• [Extracted data entries]

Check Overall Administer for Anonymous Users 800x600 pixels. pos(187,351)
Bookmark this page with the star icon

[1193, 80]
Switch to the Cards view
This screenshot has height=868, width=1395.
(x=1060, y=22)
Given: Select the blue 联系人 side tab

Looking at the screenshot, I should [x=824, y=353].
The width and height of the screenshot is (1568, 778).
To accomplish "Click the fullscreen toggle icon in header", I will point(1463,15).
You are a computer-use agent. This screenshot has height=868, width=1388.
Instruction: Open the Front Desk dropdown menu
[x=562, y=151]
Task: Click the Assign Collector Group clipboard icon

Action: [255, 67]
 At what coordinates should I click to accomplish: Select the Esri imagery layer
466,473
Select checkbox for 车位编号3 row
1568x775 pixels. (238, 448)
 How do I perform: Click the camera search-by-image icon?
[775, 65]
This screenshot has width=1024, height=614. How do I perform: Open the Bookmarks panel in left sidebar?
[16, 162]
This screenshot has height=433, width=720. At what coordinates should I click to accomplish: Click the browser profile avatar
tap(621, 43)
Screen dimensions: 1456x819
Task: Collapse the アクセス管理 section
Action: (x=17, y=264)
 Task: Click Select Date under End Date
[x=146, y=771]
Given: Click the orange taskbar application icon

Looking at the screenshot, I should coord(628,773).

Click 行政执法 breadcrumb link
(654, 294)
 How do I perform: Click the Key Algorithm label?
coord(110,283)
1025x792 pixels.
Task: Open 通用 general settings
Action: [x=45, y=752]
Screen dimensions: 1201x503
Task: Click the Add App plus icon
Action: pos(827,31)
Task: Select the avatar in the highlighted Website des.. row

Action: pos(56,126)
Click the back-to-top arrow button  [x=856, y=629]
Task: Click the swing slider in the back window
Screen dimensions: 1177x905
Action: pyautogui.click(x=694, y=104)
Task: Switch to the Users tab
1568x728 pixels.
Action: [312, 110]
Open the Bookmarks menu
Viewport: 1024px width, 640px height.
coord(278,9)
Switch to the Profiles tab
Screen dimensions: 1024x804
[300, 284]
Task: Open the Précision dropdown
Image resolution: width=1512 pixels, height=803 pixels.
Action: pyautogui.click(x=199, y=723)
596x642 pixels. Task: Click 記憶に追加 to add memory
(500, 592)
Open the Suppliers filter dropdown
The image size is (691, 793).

• [GIVEN EXERCISE] Copy out every line of the items above without changing anything.

• [EXERCISE ANSWER]
Check Overall Administer for Anonymous Users 800x600 pixels. pos(187,351)
Bookmark this page with the star icon

[1193, 80]
Switch to the Cards view
This screenshot has height=868, width=1395.
(x=1060, y=22)
Given: Select the blue 联系人 side tab

Looking at the screenshot, I should [x=824, y=353].
The width and height of the screenshot is (1568, 778).
To accomplish "Click the fullscreen toggle icon in header", I will point(1463,15).
You are a computer-use agent. This screenshot has height=868, width=1388.
Instruction: Open the Front Desk dropdown menu
[x=562, y=151]
Task: Click the Assign Collector Group clipboard icon

Action: [255, 67]
 At what coordinates should I click to accomplish: Select the Esri imagery layer
466,473
Select checkbox for 车位编号3 row
1568x775 pixels. (238, 448)
 How do I perform: Click the camera search-by-image icon?
[775, 65]
This screenshot has width=1024, height=614. How do I perform: Open the Bookmarks panel in left sidebar?
[16, 162]
This screenshot has height=433, width=720. At what coordinates should I click to accomplish: Click the browser profile avatar
tap(621, 43)
Screen dimensions: 1456x819
Task: Collapse the アクセス管理 section
Action: (x=17, y=264)
 Task: Click Select Date under End Date
[x=146, y=771]
Given: Click the orange taskbar application icon

Looking at the screenshot, I should coord(628,773).

Click 行政执法 breadcrumb link
(654, 294)
 How do I perform: Click the Key Algorithm label?
coord(110,283)
1025x792 pixels.
Task: Open 通用 general settings
Action: [x=45, y=752]
Screen dimensions: 1201x503
Task: Click the Add App plus icon
Action: pos(827,31)
Task: Select the avatar in the highlighted Website des.. row

Action: pos(56,126)
Click the back-to-top arrow button  [x=856, y=629]
Task: Click the swing slider in the back window
Screen dimensions: 1177x905
Action: pyautogui.click(x=694, y=104)
Task: Switch to the Users tab
1568x728 pixels.
Action: [312, 110]
Open the Bookmarks menu
Viewport: 1024px width, 640px height.
coord(278,9)
Switch to the Profiles tab
Screen dimensions: 1024x804
[300, 284]
Task: Open the Précision dropdown
Image resolution: width=1512 pixels, height=803 pixels.
Action: pyautogui.click(x=199, y=723)
596x642 pixels. Task: Click 記憶に追加 to add memory
(500, 592)
Open the Suppliers filter dropdown
The image size is (691, 793).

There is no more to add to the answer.